▶ _Work to be completed_: Take each line from the entries that holds "number" and copy it out.

▶ _Source data_:
^^^^^^^^^^^^^^^^

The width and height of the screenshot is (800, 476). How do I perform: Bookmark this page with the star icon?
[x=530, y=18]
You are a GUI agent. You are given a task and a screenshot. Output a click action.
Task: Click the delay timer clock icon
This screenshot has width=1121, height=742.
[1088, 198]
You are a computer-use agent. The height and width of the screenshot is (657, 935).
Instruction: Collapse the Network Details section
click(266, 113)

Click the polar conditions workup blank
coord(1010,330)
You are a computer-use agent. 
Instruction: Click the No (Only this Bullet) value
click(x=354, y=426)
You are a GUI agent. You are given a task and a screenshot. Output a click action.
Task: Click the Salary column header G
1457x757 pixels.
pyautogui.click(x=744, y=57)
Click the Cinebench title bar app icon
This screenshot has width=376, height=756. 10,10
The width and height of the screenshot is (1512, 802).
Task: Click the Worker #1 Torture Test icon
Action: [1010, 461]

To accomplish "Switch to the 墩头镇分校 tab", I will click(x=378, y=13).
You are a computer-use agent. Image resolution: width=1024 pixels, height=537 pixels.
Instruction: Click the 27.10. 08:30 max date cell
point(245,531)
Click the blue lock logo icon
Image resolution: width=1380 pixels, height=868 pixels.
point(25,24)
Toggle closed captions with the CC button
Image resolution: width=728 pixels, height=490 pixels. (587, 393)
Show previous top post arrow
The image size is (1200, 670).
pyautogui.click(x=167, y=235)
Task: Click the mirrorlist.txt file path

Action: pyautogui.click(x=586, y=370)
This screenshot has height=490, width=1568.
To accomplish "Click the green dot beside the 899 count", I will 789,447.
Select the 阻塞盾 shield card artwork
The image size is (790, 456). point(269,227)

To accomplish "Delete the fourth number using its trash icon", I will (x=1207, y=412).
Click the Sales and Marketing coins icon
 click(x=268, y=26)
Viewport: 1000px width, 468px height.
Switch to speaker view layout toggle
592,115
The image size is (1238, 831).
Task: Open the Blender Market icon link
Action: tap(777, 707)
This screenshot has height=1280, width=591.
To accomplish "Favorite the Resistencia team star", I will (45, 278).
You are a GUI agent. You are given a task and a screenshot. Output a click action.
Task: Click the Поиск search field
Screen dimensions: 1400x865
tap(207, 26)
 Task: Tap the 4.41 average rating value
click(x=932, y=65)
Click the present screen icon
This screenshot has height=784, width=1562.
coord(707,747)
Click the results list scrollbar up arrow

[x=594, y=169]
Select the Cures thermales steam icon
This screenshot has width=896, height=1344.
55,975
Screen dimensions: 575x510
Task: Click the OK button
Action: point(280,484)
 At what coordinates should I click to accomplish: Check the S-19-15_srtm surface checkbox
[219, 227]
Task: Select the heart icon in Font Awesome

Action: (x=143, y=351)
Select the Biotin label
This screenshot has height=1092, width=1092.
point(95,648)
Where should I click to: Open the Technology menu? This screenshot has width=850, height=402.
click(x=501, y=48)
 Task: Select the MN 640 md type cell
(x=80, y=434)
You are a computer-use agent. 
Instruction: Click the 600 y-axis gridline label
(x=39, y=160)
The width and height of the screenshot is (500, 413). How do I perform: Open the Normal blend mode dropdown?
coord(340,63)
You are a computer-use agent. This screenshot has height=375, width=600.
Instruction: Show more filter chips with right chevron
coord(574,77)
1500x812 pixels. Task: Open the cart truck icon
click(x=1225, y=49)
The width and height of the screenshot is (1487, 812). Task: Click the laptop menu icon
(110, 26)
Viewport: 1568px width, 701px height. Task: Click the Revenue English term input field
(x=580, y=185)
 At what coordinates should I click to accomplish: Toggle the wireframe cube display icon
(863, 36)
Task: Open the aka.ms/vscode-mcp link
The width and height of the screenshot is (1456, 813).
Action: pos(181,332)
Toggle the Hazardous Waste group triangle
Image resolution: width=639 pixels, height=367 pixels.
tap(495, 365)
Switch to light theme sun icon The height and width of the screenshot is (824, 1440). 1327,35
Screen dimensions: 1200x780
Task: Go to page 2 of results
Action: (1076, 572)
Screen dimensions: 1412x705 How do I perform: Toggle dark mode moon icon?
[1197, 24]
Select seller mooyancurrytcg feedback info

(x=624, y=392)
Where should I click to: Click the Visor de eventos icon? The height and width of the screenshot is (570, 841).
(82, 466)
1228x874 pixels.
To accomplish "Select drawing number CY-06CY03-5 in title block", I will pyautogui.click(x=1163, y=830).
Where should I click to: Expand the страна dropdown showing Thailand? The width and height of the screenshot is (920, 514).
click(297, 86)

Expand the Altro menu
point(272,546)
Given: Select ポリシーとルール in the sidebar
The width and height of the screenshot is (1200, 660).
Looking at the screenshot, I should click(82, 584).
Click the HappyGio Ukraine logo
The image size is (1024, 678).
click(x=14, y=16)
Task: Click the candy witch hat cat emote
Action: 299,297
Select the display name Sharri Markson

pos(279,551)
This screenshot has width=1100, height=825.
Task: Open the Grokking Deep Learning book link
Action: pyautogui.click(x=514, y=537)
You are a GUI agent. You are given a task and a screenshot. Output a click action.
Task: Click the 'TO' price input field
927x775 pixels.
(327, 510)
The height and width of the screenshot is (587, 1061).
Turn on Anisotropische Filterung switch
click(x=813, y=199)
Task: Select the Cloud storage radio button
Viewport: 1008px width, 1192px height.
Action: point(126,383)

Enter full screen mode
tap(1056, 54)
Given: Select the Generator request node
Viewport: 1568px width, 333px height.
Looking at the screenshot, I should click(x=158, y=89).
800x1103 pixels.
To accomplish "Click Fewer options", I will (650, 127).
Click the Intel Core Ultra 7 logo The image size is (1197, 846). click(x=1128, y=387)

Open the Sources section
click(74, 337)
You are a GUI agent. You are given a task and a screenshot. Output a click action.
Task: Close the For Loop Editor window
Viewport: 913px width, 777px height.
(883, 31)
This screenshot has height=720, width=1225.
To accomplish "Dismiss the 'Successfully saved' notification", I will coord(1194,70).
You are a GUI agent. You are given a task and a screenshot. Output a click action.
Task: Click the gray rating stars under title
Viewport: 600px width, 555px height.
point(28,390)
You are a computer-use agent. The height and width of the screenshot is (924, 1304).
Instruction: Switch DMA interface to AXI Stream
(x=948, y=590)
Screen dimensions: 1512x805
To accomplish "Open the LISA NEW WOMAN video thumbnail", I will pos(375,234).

^^^^^^^^^^^^^^^^

▶ _Solution_:
To accomplish "Delete the fourth number using its trash icon", I will (x=1207, y=412).
To accomplish "Select drawing number CY-06CY03-5 in title block", I will pyautogui.click(x=1163, y=830).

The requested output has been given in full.